ASSIGNED TASK: Show every line of the data below that includes the word "VƯỜN".

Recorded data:
◆ ◆ ◆ ◆ ◆ ◆ ◆

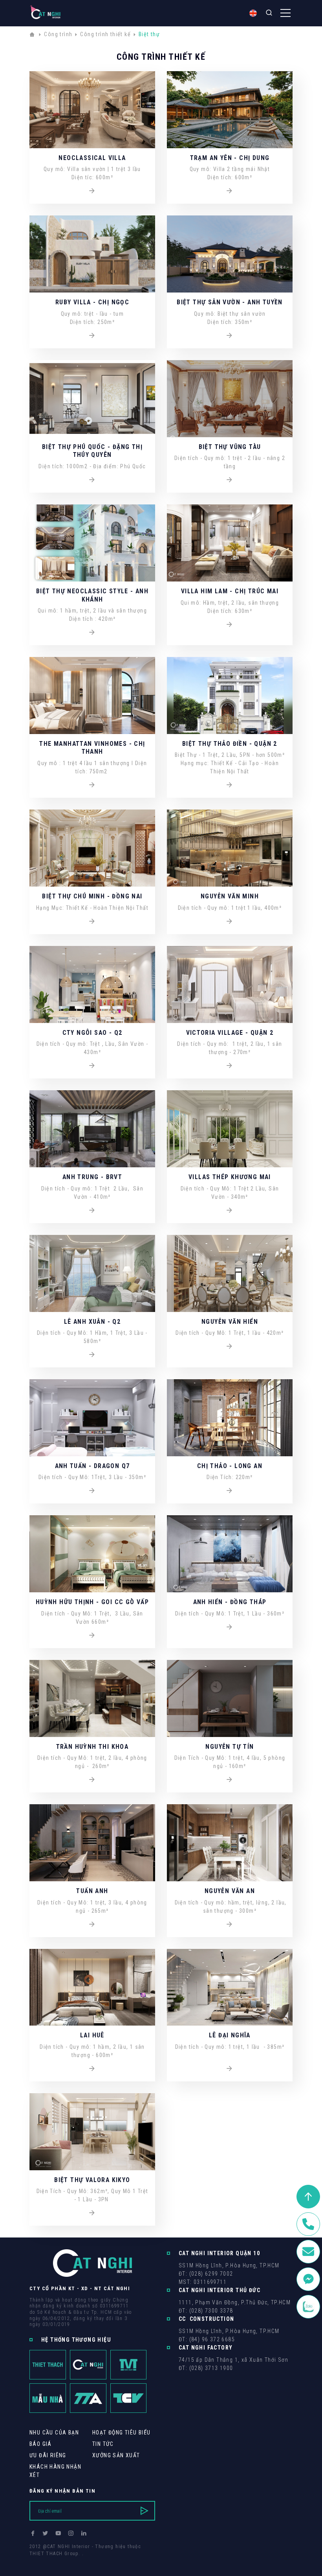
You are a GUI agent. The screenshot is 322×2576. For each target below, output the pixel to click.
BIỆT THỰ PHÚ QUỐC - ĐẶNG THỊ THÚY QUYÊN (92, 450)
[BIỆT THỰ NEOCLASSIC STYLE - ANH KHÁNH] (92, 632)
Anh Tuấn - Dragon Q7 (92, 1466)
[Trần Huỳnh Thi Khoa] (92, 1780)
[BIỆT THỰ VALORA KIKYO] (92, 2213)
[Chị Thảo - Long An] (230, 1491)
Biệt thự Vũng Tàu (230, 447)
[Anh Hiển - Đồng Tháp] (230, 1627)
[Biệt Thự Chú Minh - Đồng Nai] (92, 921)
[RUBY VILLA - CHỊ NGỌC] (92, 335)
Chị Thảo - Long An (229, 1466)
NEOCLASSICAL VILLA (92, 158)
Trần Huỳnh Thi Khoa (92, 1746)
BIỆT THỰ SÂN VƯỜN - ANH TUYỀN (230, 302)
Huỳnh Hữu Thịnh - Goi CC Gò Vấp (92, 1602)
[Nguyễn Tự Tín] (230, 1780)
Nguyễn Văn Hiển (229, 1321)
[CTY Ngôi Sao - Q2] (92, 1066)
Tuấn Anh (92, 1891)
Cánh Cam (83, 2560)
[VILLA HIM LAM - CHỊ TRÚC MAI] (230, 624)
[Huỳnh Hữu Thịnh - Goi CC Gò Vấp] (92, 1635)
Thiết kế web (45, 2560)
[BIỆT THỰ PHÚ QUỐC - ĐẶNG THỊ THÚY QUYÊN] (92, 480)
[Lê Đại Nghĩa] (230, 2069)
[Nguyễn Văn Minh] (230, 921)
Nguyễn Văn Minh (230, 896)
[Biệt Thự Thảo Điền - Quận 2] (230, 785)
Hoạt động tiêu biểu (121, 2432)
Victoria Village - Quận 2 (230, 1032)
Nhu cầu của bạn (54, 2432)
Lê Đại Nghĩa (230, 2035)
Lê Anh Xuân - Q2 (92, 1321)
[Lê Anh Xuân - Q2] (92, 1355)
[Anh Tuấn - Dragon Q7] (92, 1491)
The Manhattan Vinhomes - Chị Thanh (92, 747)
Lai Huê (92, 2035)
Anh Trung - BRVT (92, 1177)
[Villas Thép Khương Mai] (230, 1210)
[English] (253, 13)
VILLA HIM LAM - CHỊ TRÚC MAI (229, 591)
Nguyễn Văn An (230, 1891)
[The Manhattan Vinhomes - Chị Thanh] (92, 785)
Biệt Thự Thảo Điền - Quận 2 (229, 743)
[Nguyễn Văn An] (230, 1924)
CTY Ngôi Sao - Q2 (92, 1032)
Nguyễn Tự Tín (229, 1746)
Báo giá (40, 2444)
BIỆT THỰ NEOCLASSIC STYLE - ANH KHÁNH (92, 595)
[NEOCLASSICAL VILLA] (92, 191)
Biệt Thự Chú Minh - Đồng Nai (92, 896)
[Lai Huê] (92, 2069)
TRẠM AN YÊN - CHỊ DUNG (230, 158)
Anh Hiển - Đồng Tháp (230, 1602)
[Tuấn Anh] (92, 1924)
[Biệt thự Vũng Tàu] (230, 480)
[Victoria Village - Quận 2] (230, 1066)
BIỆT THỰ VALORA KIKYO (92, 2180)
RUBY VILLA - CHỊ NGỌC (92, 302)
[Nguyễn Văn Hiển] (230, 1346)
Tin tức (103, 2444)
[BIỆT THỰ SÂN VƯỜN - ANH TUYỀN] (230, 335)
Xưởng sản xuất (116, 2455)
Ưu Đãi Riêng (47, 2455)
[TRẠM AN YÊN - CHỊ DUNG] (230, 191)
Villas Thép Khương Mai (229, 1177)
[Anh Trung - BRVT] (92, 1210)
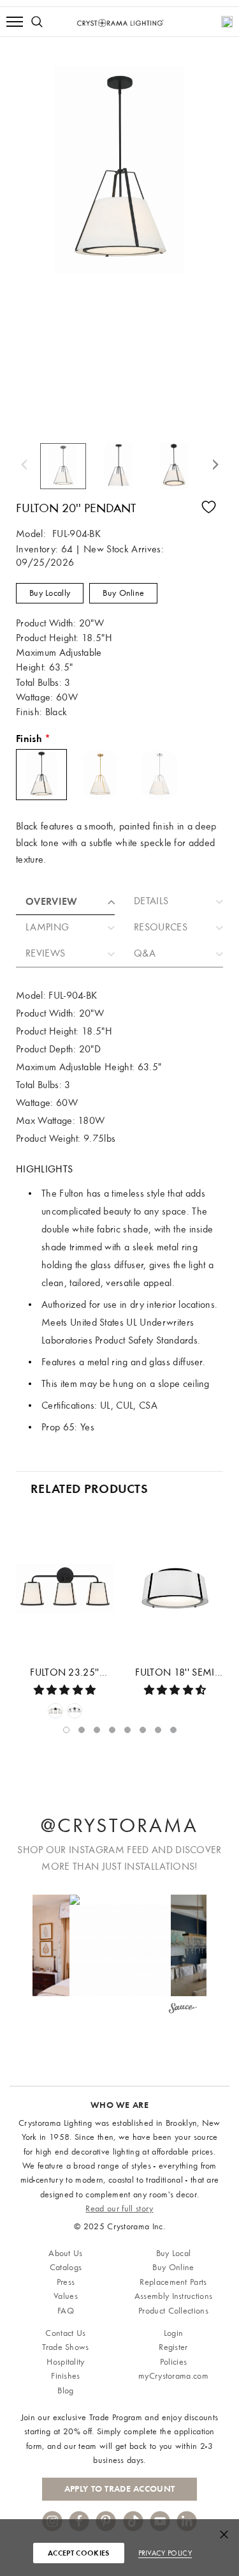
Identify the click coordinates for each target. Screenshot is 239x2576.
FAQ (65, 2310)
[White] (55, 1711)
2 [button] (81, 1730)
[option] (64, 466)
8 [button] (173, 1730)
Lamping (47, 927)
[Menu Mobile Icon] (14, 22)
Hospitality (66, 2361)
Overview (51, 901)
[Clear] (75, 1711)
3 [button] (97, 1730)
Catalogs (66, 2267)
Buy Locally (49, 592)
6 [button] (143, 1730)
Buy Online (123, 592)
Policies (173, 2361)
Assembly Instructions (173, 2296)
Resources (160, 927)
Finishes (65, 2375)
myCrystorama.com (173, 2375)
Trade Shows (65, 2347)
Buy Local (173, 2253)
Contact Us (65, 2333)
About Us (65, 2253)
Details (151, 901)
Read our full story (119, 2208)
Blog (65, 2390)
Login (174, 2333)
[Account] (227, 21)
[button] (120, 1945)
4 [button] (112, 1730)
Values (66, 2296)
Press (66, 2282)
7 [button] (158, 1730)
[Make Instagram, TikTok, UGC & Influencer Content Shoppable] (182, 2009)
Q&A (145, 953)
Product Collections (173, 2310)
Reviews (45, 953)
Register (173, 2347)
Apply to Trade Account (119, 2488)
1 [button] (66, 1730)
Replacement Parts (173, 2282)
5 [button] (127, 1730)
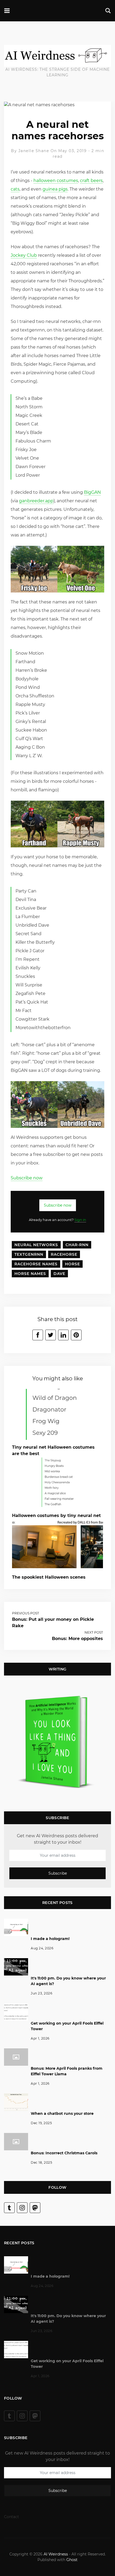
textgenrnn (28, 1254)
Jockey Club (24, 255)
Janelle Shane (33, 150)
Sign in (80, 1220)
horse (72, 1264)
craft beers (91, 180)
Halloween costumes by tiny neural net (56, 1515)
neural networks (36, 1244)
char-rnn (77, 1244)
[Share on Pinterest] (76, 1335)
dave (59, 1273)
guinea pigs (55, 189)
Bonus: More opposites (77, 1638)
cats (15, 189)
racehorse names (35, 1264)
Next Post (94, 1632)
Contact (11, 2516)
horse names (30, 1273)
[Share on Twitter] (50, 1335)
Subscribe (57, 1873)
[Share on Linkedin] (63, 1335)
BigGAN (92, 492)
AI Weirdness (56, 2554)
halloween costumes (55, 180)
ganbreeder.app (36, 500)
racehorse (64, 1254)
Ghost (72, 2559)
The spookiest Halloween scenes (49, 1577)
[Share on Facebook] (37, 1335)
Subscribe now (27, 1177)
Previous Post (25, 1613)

◆ ◆ ◆ ◆ ◆ ◆ ◆

TASK ANSWER:
BIỆT THỰ SÂN VƯỜN - ANH TUYỀN (230, 302)
[BIỆT THỰ SÂN VƯỜN - ANH TUYỀN] (230, 335)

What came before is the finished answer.